Recorded data:

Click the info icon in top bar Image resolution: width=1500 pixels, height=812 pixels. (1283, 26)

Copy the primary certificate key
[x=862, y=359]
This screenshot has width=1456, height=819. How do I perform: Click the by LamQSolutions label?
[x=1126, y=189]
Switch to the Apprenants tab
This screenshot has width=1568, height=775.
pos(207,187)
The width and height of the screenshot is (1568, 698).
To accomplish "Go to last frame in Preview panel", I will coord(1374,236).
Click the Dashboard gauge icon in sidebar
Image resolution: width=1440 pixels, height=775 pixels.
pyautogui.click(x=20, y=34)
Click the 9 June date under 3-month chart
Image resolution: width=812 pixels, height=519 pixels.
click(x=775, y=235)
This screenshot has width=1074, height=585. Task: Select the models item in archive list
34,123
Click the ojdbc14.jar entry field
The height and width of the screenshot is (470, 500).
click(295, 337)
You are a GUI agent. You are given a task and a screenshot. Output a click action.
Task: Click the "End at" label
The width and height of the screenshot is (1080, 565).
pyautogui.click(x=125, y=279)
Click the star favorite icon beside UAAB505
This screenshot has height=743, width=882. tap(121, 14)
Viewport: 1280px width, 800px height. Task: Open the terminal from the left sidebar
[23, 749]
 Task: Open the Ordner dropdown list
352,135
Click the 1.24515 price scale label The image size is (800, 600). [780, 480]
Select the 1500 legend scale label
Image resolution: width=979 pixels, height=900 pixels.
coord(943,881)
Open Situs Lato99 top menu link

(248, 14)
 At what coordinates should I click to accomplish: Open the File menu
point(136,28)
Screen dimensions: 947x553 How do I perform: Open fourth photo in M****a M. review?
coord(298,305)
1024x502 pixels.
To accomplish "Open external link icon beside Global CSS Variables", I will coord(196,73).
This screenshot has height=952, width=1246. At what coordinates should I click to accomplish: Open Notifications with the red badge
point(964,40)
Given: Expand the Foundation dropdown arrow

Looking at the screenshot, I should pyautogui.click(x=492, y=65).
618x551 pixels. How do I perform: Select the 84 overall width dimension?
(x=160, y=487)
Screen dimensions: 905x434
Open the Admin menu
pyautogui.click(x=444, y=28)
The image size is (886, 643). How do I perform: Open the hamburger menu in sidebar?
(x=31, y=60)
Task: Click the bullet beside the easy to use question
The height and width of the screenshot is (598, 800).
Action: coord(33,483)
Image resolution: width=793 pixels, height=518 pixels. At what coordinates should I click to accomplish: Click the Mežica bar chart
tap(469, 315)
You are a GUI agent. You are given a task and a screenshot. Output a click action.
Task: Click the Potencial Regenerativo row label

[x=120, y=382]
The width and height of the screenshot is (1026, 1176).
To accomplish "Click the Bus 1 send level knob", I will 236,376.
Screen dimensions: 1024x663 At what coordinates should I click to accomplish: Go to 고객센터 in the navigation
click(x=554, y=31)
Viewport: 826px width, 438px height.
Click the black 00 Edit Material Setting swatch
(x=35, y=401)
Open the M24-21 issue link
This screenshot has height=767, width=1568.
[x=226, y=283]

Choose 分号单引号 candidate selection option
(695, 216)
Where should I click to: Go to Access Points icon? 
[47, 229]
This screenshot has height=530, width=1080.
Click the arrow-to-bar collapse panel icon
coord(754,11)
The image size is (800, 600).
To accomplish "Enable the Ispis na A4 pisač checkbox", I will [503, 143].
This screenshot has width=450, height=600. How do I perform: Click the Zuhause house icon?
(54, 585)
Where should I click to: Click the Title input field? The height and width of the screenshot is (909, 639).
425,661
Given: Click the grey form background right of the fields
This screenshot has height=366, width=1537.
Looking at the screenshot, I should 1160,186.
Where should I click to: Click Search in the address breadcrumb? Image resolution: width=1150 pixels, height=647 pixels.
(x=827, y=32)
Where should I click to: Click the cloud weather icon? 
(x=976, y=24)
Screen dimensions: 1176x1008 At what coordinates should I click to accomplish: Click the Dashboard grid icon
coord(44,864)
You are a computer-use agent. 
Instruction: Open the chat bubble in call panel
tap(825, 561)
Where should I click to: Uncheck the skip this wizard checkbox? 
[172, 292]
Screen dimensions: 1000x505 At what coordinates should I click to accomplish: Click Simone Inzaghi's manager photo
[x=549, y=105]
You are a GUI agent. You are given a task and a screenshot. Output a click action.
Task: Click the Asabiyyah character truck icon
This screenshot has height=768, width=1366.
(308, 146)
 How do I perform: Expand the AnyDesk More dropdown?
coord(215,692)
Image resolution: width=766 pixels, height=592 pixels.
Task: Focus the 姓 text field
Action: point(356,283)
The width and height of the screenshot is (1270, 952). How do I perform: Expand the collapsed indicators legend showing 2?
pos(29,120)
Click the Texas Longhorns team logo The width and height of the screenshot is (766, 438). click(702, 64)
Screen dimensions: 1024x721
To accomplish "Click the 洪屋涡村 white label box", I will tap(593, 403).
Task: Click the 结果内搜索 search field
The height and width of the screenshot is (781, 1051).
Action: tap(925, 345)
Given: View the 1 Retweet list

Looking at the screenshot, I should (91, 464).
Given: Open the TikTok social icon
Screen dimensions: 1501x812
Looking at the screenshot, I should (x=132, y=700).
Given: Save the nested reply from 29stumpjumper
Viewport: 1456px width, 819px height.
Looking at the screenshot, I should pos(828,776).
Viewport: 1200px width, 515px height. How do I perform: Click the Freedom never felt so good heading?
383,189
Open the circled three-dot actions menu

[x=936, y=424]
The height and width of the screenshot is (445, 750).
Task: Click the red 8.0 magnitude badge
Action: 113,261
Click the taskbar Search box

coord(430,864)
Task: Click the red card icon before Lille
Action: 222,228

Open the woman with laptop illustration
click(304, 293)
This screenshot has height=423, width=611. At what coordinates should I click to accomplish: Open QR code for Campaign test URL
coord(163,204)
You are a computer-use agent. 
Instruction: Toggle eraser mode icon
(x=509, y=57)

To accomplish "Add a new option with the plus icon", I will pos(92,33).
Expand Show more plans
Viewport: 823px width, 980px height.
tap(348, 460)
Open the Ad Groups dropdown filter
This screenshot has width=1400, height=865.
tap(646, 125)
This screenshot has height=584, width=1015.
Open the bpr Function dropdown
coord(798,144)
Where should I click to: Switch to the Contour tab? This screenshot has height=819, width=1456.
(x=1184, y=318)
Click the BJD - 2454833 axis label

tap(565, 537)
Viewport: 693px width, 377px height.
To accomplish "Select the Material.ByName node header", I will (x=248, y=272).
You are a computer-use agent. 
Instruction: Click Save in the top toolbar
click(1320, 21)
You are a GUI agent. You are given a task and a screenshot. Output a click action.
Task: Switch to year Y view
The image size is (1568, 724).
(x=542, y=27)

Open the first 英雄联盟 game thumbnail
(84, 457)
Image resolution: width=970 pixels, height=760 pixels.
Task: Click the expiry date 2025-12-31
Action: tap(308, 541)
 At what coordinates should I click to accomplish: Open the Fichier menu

Required work:
In all the records, swap every "Viewport" for "Display" and give the lines again with nothing else changed.

Exercise answer:
Click the info icon in top bar Image resolution: width=1500 pixels, height=812 pixels. (1283, 26)

Copy the primary certificate key
[x=862, y=359]
This screenshot has width=1456, height=819. How do I perform: Click the by LamQSolutions label?
[x=1126, y=189]
Switch to the Apprenants tab
This screenshot has width=1568, height=775.
pos(207,187)
The width and height of the screenshot is (1568, 698).
To accomplish "Go to last frame in Preview panel", I will coord(1374,236).
Click the Dashboard gauge icon in sidebar
Image resolution: width=1440 pixels, height=775 pixels.
pyautogui.click(x=20, y=34)
Click the 9 June date under 3-month chart
Image resolution: width=812 pixels, height=519 pixels.
click(x=775, y=235)
This screenshot has width=1074, height=585. Task: Select the models item in archive list
34,123
Click the ojdbc14.jar entry field
The height and width of the screenshot is (470, 500).
click(295, 337)
You are a GUI agent. You are given a task and a screenshot. Output a click action.
Task: Click the "End at" label
The width and height of the screenshot is (1080, 565).
pyautogui.click(x=125, y=279)
Click the star favorite icon beside UAAB505
This screenshot has height=743, width=882. tap(121, 14)
Display: 1280px width, 800px height. Task: Open the terminal from the left sidebar
[23, 749]
 Task: Open the Ordner dropdown list
352,135
Click the 1.24515 price scale label The image size is (800, 600). [780, 480]
Select the 1500 legend scale label
Image resolution: width=979 pixels, height=900 pixels.
coord(943,881)
Open Situs Lato99 top menu link

(248, 14)
 At what coordinates should I click to accomplish: Open the File menu
point(136,28)
Screen dimensions: 947x553 How do I perform: Open fourth photo in M****a M. review?
coord(298,305)
1024x502 pixels.
To accomplish "Open external link icon beside Global CSS Variables", I will coord(196,73).
This screenshot has height=952, width=1246. At what coordinates should I click to accomplish: Open Notifications with the red badge
point(964,40)
Given: Expand the Foundation dropdown arrow

Looking at the screenshot, I should pyautogui.click(x=492, y=65).
618x551 pixels. How do I perform: Select the 84 overall width dimension?
(x=160, y=487)
Screen dimensions: 905x434
Open the Admin menu
pyautogui.click(x=444, y=28)
The image size is (886, 643). How do I perform: Open the hamburger menu in sidebar?
(x=31, y=60)
Task: Click the bullet beside the easy to use question
The height and width of the screenshot is (598, 800).
Action: coord(33,483)
Image resolution: width=793 pixels, height=518 pixels. At what coordinates should I click to accomplish: Click the Mežica bar chart
tap(469, 315)
You are a GUI agent. You are given a task and a screenshot. Output a click action.
Task: Click the Potencial Regenerativo row label

[x=120, y=382]
The width and height of the screenshot is (1026, 1176).
To accomplish "Click the Bus 1 send level knob", I will 236,376.
Screen dimensions: 1024x663 At what coordinates should I click to accomplish: Go to 고객센터 in the navigation
click(x=554, y=31)
Display: 826px width, 438px height.
Click the black 00 Edit Material Setting swatch
(x=35, y=401)
Open the M24-21 issue link
This screenshot has height=767, width=1568.
[x=226, y=283]

Choose 分号单引号 candidate selection option
(695, 216)
Where should I click to: Go to Access Points icon? 
[47, 229]
This screenshot has height=530, width=1080.
Click the arrow-to-bar collapse panel icon
coord(754,11)
The image size is (800, 600).
To accomplish "Enable the Ispis na A4 pisač checkbox", I will [503, 143].
This screenshot has width=450, height=600. How do I perform: Click the Zuhause house icon?
(54, 585)
Where should I click to: Click the Title input field? The height and width of the screenshot is (909, 639).
425,661
Given: Click the grey form background right of the fields
This screenshot has height=366, width=1537.
Looking at the screenshot, I should 1160,186.
Where should I click to: Click Search in the address breadcrumb? Image resolution: width=1150 pixels, height=647 pixels.
(x=827, y=32)
Where should I click to: Click the cloud weather icon? 
(x=976, y=24)
Screen dimensions: 1176x1008 At what coordinates should I click to accomplish: Click the Dashboard grid icon
coord(44,864)
You are a computer-use agent. 
Instruction: Open the chat bubble in call panel
tap(825, 561)
Where should I click to: Uncheck the skip this wizard checkbox? 
[172, 292]
Screen dimensions: 1000x505 At what coordinates should I click to accomplish: Click Simone Inzaghi's manager photo
[x=549, y=105]
You are a GUI agent. You are given a task and a screenshot. Output a click action.
Task: Click the Asabiyyah character truck icon
This screenshot has height=768, width=1366.
(308, 146)
 How do I perform: Expand the AnyDesk More dropdown?
coord(215,692)
Image resolution: width=766 pixels, height=592 pixels.
Task: Focus the 姓 text field
Action: point(356,283)
The width and height of the screenshot is (1270, 952). How do I perform: Expand the collapsed indicators legend showing 2?
pos(29,120)
Click the Texas Longhorns team logo The width and height of the screenshot is (766, 438). click(702, 64)
Screen dimensions: 1024x721
To accomplish "Click the 洪屋涡村 white label box", I will tap(593, 403).
Task: Click the 结果内搜索 search field
The height and width of the screenshot is (781, 1051).
Action: tap(925, 345)
Given: View the 1 Retweet list

Looking at the screenshot, I should (91, 464).
Given: Open the TikTok social icon
Screen dimensions: 1501x812
Looking at the screenshot, I should (x=132, y=700).
Given: Save the nested reply from 29stumpjumper
Display: 1456px width, 819px height.
Looking at the screenshot, I should pos(828,776).
Display: 1200px width, 515px height. How do I perform: Click the Freedom never felt so good heading?
383,189
Open the circled three-dot actions menu

[x=936, y=424]
The height and width of the screenshot is (445, 750).
Task: Click the red 8.0 magnitude badge
Action: 113,261
Click the taskbar Search box

coord(430,864)
Task: Click the red card icon before Lille
Action: 222,228

Open the woman with laptop illustration
click(304, 293)
This screenshot has height=423, width=611. At what coordinates should I click to accomplish: Open QR code for Campaign test URL
coord(163,204)
You are a computer-use agent. 
Instruction: Toggle eraser mode icon
(x=509, y=57)

To accomplish "Add a new option with the plus icon", I will pos(92,33).
Expand Show more plans
Display: 823px width, 980px height.
tap(348, 460)
Open the Ad Groups dropdown filter
This screenshot has width=1400, height=865.
tap(646, 125)
This screenshot has height=584, width=1015.
Open the bpr Function dropdown
coord(798,144)
Where should I click to: Switch to the Contour tab? This screenshot has height=819, width=1456.
(x=1184, y=318)
Click the BJD - 2454833 axis label

tap(565, 537)
Display: 693px width, 377px height.
To accomplish "Select the Material.ByName node header", I will (x=248, y=272).
You are a computer-use agent. 
Instruction: Click Save in the top toolbar
click(1320, 21)
You are a GUI agent. You are given a task and a screenshot. Output a click action.
Task: Switch to year Y view
The image size is (1568, 724).
(x=542, y=27)

Open the first 英雄联盟 game thumbnail
(84, 457)
Image resolution: width=970 pixels, height=760 pixels.
Task: Click the expiry date 2025-12-31
Action: tap(308, 541)
 At what coordinates should I click to accomplish: Open the Fichier menu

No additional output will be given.